[MATERIAL SHOWN Boundary: Start]

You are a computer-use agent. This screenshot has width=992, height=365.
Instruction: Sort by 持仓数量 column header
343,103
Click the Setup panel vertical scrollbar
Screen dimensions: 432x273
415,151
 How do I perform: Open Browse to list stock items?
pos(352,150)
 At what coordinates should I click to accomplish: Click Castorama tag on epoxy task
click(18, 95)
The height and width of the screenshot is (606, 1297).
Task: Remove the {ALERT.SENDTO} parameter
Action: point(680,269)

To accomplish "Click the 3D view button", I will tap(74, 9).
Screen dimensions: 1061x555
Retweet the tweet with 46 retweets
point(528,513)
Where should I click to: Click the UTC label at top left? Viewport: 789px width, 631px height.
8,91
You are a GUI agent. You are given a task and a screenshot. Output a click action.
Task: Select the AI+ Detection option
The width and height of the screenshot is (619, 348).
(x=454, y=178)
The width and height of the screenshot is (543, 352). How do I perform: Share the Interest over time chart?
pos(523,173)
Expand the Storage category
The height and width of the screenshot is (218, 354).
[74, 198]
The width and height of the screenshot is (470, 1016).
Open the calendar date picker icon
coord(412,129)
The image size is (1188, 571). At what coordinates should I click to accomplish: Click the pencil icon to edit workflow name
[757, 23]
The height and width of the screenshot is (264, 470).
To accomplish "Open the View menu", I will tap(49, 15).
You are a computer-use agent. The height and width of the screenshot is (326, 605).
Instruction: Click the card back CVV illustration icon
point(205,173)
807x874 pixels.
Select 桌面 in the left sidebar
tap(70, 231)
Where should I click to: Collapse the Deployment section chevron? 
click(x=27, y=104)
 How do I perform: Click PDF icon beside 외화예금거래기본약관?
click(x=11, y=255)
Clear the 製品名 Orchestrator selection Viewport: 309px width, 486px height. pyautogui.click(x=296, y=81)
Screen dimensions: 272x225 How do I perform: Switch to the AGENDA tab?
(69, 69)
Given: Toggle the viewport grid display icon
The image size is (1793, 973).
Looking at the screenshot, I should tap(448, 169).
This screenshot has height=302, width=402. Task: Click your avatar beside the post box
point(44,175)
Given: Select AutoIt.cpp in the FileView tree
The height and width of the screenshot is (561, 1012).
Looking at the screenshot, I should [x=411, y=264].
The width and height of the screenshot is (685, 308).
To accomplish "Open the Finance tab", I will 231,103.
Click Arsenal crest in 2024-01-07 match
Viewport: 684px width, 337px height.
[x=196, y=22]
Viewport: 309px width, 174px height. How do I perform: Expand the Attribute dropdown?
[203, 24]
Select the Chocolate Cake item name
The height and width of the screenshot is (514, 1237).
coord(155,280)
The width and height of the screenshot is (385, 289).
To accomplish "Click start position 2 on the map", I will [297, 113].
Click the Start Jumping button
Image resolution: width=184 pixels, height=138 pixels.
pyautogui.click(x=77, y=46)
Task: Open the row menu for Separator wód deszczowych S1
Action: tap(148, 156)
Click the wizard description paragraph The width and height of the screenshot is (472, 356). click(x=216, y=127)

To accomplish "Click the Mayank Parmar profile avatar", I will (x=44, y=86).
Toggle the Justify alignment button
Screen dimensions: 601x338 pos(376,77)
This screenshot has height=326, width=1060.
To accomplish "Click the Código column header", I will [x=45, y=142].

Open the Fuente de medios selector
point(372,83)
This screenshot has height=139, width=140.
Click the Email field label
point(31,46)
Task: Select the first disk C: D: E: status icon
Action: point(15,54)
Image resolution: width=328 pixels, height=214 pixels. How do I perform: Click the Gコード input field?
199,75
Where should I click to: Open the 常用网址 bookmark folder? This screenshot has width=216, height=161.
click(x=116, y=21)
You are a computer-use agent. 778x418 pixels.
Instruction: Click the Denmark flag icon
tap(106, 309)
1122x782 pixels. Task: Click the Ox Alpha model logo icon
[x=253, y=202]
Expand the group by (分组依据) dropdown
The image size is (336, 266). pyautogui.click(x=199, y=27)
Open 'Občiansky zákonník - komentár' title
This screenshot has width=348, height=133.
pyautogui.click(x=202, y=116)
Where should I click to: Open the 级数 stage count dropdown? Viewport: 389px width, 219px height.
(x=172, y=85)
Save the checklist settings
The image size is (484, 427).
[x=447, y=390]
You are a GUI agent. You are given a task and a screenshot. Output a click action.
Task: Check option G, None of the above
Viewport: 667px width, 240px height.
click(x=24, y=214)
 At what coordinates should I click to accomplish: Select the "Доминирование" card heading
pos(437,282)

[MATERIAL SHOWN Boundary: End]

[WORK REQUIRED]
Set down exactly the lines of the data above, beginning with the line that has "Viewport: 309px width, 174px" and ending with the line that has "The width and height of the screenshot is (385, 289).", and no others.

[RESPONSE FOR THIS EXERCISE]
Viewport: 309px width, 174px height. How do I perform: Expand the Attribute dropdown?
[203, 24]
Select the Chocolate Cake item name
The height and width of the screenshot is (514, 1237).
coord(155,280)
The width and height of the screenshot is (385, 289).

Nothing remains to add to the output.